RAADSVRAAG
Bestemd voor de raad van
: 30 mei 2011
Vraag nr.
: 2
Onderwerp
: Spookburgers
Vraagsteller
: CDA/Ria van Diepen
Datum
: 27 mei 2011
Registratienummer
: 2011I01059
Sinds eind maart is via de media bekend dat ook Leiderdorp ‘spookburgers’ kent. Genoemd wordt het getal van 242. Bij ‘spookburgers’ gaat het om personen die in de gemeentelijke basisadministratie (GBA) de status ‘vertrokken, onbekend waarheen’ (VOW) hebben gekregen. Dat zijn personen waarvan is geconstateerd dat zij niet meer op het oorspronkelijke inschrijfadres wonen en onvindbaar blijven. 1. Is het in de media genoemde aantal ‘spookburgers’ voor Leiderdorp juist? Zo neen wat is dan het juiste aantal? Het aantal geregistreerde VOW is 248 (28 mei 2011). 2. Wat is de oorzaak dat deze mensen onvindbaar zijn? Er zijn verschillende oorzaken aan te wijzen waarom mensen ‘onvindbaar’ zijn: - Het komt zeer regelmatig voor dat mensen te laat of geen aangifte van adreswijziging doen. Vaak is het nalatigheid of onwetendheid. Deze gevallen worden altijd wel opgelost. - Emigratie: mensen die naar het buitenland zijn vertrokken en zich niet hebben laten uitschrijven. Vaak zijn dat mensen die tijdelijk in Nederland hebben gewoond i.v.m. werk of studie. Als de nieuwe bewoner van zo’n adres zich komt laten inschrijven, komt een dergelijke situatie naar voren. Er wordt dan altijd een adresonderzoek gestart, waarna de vertrokken persoon wordt uitgeschreven naar zijn nieuwe adres in het buitenland. Als het nieuwe adres niet gevonden wordt (ondanks het adresonderzoek) wordt een persoon VOW uitgeschreven. Dit wordt echter pas gedaan als alle andere mogelijkheden onderzocht zijn. - Vakantiewoning: mensen die in een vakantiewoning verblijven, waar ze zich volgens de GBA niet mogen laten inschrijven, omdat het geen officieel adres is. Deze mensen kunnen tijdelijk kiezen voor een briefadres bij iemand anders. Als ze hier niet voor kiezen, wordt er uiteindelijk een adresonderzoek opgestart (zie verder bij ‘Emigratie’).
-
Zwervend bestaan: wanneer mensen vanwege diverse redenen (bijvoorbeeld: echtscheiding, huur niet meer kunnen betalen etc.) niet meer in hun huis kunnen blijven wonen, en afwisselend op diverse adressen verblijven. Ook in deze gevallen kan er tijdelijk voor een briefadres gekozen worden. Als ze hier niet voor kiezen, wordt er uiteindelijk een adresonderzoek opgestart (zie verder bij ‘Emigratie).

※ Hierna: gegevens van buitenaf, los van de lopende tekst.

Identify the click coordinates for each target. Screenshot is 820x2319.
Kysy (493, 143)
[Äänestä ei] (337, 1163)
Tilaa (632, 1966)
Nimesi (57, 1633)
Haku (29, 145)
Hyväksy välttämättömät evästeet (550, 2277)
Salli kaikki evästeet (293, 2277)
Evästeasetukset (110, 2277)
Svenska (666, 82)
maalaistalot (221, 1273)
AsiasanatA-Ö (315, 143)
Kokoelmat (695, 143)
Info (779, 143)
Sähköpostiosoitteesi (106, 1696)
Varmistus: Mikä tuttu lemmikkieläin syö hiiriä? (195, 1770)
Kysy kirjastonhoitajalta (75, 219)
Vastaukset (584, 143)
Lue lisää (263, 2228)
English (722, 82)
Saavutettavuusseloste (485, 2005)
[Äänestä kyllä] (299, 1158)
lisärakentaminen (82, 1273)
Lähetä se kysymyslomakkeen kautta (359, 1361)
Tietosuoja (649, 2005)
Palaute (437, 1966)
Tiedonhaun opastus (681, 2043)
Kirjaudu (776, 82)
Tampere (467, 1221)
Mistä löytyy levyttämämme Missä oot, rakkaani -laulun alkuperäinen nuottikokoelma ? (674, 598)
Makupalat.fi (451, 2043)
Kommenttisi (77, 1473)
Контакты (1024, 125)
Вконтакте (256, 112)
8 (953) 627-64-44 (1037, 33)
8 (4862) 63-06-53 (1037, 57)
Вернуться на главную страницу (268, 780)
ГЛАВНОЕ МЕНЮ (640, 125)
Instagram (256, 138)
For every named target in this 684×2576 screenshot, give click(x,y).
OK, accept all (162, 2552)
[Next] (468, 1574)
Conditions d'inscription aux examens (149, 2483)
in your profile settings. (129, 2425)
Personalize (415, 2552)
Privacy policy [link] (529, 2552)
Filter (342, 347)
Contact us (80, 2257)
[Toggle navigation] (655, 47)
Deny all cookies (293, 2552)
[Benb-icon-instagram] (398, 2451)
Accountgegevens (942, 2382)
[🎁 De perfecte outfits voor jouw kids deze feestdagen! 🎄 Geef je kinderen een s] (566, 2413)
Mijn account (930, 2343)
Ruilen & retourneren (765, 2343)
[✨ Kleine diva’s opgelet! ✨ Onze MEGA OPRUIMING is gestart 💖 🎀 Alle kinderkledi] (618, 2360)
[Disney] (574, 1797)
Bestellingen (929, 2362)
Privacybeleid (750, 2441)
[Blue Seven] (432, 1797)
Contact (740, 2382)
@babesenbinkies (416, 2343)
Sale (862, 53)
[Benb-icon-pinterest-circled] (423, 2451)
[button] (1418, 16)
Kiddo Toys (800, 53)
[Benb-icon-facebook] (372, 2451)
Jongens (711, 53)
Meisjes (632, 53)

3. Heeft dit mogelijk nadelige effecten voor Leiderdorp? In theorie kunnen mensen ‘onvindbaar’ zijn voor overheidsinstanties. Vaak komt dit voor wanneer er sprake is van hoge schulden en schuldeisers. Voor de schuldeisers is dit nadelig, omdat de schuldenaren niet gevonden kunnen worden via de GBA. Er komt echter altijd een moment dat een dergelijk persoon zich weer bij een gemeente meldt, omdat hij/zij iets nodig heeft van de gemeente (of andere overheidsinstantie). Personen die staan ingeschreven op een (brief)adres, maar in werkelijkheid in het buitenland wonen, kunnen misbruik maken van bijvoorbeeld kinderbijslag, een uitkering of huurtoeslag. (voorbeeld: man woont nog op het adres in de gemeente, terwijl vrouw en kinderen in het buitenland wonen).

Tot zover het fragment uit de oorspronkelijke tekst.